Exercise: Reproduce the rows below exactly as they appear, beginning with the first line and ending with the line that contains "adjusted [1297, 651]".

Source data:
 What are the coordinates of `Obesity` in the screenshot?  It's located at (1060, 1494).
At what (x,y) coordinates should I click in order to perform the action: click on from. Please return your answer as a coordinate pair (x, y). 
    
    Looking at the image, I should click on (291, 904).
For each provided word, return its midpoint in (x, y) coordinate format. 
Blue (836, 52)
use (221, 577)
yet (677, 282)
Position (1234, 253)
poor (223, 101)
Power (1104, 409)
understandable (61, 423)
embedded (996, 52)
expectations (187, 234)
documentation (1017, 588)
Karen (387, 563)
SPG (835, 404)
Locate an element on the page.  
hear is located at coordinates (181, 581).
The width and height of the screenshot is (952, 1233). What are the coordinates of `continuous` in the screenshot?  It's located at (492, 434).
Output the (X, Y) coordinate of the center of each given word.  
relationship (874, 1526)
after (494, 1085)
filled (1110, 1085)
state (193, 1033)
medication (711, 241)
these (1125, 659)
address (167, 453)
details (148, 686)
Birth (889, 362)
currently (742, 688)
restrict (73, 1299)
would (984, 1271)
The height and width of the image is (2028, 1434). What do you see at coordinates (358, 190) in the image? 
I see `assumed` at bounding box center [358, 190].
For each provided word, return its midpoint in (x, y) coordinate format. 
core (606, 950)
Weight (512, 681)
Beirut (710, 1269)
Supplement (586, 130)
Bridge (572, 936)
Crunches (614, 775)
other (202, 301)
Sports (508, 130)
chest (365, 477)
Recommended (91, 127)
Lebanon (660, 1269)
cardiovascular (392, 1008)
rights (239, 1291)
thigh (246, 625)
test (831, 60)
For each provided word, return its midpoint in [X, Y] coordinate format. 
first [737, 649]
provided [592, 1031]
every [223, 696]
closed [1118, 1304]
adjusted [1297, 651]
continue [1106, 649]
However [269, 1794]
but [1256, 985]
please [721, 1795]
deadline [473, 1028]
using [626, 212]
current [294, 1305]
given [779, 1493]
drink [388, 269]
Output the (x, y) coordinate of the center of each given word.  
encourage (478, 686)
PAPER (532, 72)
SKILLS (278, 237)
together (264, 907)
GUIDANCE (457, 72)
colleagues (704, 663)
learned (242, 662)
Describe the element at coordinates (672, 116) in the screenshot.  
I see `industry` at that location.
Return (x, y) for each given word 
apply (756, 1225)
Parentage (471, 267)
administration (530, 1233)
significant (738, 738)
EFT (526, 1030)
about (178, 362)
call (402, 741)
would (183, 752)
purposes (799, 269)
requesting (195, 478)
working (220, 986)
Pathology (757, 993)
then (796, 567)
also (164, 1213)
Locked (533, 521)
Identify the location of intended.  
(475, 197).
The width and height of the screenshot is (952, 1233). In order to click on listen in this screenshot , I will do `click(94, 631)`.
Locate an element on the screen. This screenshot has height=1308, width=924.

Exercise output:
 What are the coordinates of `Obesity` in the screenshot?  It's located at (1060, 1494).
At what (x,y) coordinates should I click in order to perform the action: click on from. Please return your answer as a coordinate pair (x, y). 
    
    Looking at the image, I should click on (291, 904).
For each provided word, return its midpoint in (x, y) coordinate format. 
Blue (836, 52)
use (221, 577)
yet (677, 282)
Position (1234, 253)
poor (223, 101)
Power (1104, 409)
understandable (61, 423)
embedded (996, 52)
expectations (187, 234)
documentation (1017, 588)
Karen (387, 563)
SPG (835, 404)
Locate an element on the page.  
hear is located at coordinates (181, 581).
The width and height of the screenshot is (952, 1233). What are the coordinates of `continuous` in the screenshot?  It's located at (492, 434).
Output the (X, Y) coordinate of the center of each given word.  
relationship (874, 1526)
after (494, 1085)
filled (1110, 1085)
state (193, 1033)
medication (711, 241)
these (1125, 659)
address (167, 453)
details (148, 686)
Birth (889, 362)
currently (742, 688)
restrict (73, 1299)
would (984, 1271)
The height and width of the image is (2028, 1434). What do you see at coordinates (358, 190) in the image? 
I see `assumed` at bounding box center [358, 190].
For each provided word, return its midpoint in (x, y) coordinate format. 
core (606, 950)
Weight (512, 681)
Beirut (710, 1269)
Supplement (586, 130)
Bridge (572, 936)
Crunches (614, 775)
other (202, 301)
Sports (508, 130)
chest (365, 477)
Recommended (91, 127)
Lebanon (660, 1269)
cardiovascular (392, 1008)
rights (239, 1291)
thigh (246, 625)
test (831, 60)
For each provided word, return its midpoint in [X, Y] coordinate format. 
first [737, 649]
provided [592, 1031]
every [223, 696]
closed [1118, 1304]
adjusted [1297, 651]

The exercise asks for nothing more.